Director of Communications
The Ute tribe first inhabited what they referred to as “The Shining Mountains” (due to the majestic peaks) long before settlers moved west. The valley offered a cool summer retreat for the Utes who spent harsh winters in the more arid land of western Colorado. By the mid-1800s the first white settlers arrived in the Gore Valley, forcing the Indians to flee.
By the 1870s, the Gore Range was attracting fortune seekers as the news spread that its hills contained both gold and silver. Mines were set up and railroad tracks laid down to transport the precious metals. The greedy intruders drove the Ute Indians from the land; upon their departure, the Utes allegedly set fire to thousands of acres of trees, resulting in the deforested area today known as Vail's famous Back Bowls.
It wasn't long before the miners depleted the area's mineral resources and abandoned the valley.
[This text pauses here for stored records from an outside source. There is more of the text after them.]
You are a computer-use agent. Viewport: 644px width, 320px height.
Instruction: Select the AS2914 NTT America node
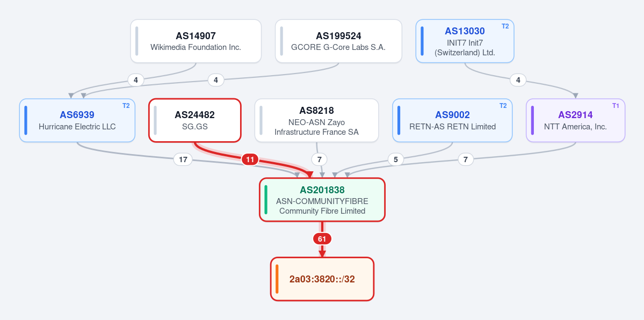[x=575, y=120]
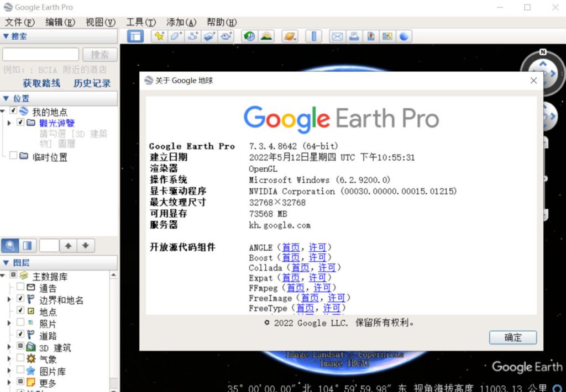
Task: Click the Record a Tour camera icon
Action: click(x=226, y=36)
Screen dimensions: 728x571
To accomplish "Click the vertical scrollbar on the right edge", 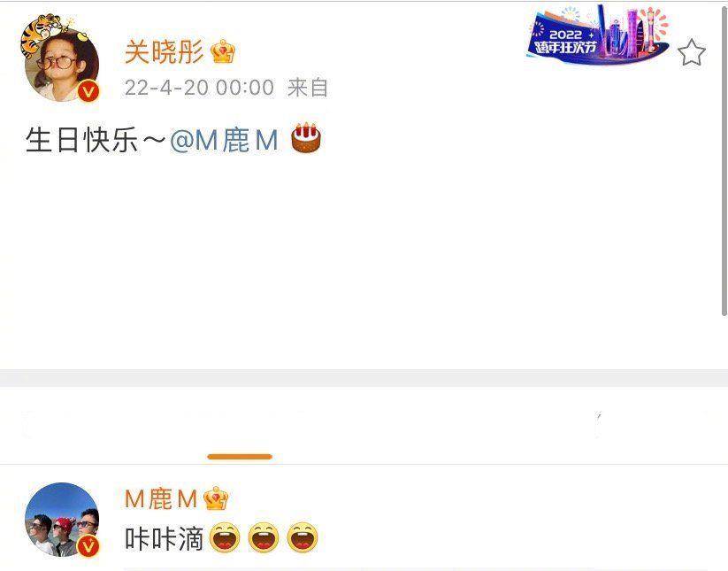I will click(x=724, y=161).
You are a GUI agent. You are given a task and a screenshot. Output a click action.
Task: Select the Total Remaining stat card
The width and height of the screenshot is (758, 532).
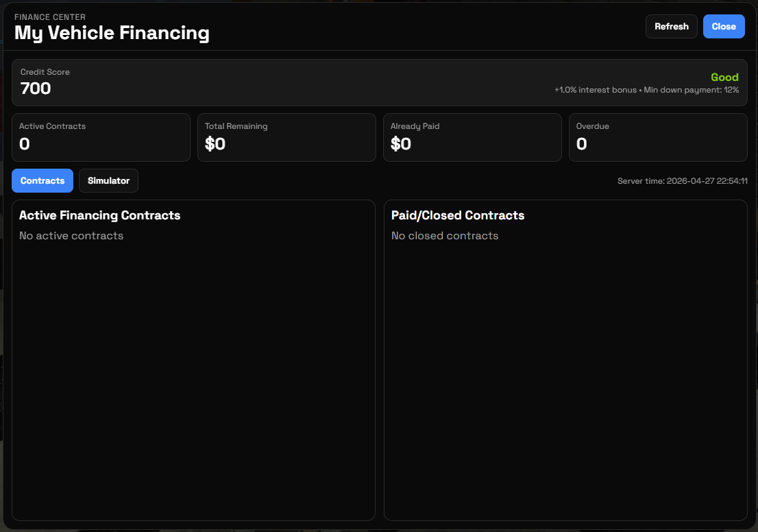(286, 137)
It remained a peaceful home for sheep ranchers until 1939, when construction began on Highway 6, running from Denver through the Gore Valley. Charlie Vail, the project's engineer, lent his name to the road--the Vail Pass--and eventually to the Town of Vail, too.
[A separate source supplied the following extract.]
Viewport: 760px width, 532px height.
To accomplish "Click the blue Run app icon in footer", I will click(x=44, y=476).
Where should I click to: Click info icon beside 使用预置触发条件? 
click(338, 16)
During World War II, the Army's Tenth Mountain Division used the Vail area for backcountry survival training. After the war, many of the men who trained there were drawn back to the mountain valleys. Pete Seibert, one of Vail's founding fathers, was one such veteran; he returned to the Valley along with fellow troopers Bill "Sarge" Brown and Bob Parker. The three vets shared a great vision of a mountain ski community. In 1954, Earl Eaton, a uranium prospector with a similar vision, teamed up with Seibert to draw up a plan for a ski resort.
Construction began in spring 1962, and by fall 1966, the Town of Vail was incorporated. Vail had the first gondola in the United States, along with two double chairlifts and a beginner poma lift, serving six square miles of terrain. Several restaurants, hotels and a medical clinic opened their doors soon thereafter.
By the mid-1970s, discriminating skiers had discovered Vail, and the town had earned the reputation as one of Colorado's best ski areas. When Gerald Ford, who owned a house in Vail, became President of the United States in 1974, the ski town made front-page news. Vail was soon recognized worldwide as the ski resort.
During the early 1980s, the area blossomed as a year-round resort. Golf courses were laid out and mountain-biking trails were added; gondolas and chairlifts began transporting sightseers instead of skiers; hot-air balloon rallies, tennis tournaments and concerts featuring everything from chamber music to rock became part of the Vail summer scene.
In the 1990s, a managed growth pact between the Town of Vail, Vail Resorts and U.S. Forest Service preceded the opening of Blue Ski Basin which added 645 acres of additional skiable terrain on Vail Mountain. The agreement served as the catalyst for construction of roundabouts to improve the town’s carrying capacity as well as other initiatives, including the pursuit of affordable housing and open space protections to improve the quality of life and quality of experience for residents and guests.
Another milestone occurred in 2005 with the start of Vail’s Billion Dollar Renewal when more than half the town’s commercial areas received a facelift following an infusion of private and public sector investments. New and renovated hotel units, additional commercial space and improved public spaces were included in the renewal which has contributed to Vail’s distinction as the preeminent resort industry leader which was celebrated during Vail’s 50th anniversary in 2012.
Today, in elevating Vail’s leadership position as the Premier International Mountain Resort Community, Vail proudly joined Beaver Creek in hosting the 2015 FIS Alpine World Ski Championships and has become the new home to the Burton US Open Snowboard Championships. In addition, a $100 million expansion of Vail Valley Medical Center is set to begin that will ensure the continued delivery of exceptional medical care in the community. Vail is also poised to pursue a series of sustainability initiatives to significantly reduce its carbon footprint by the year 2020 with messages of inspiration and embrace through its “Love Vail” campaign.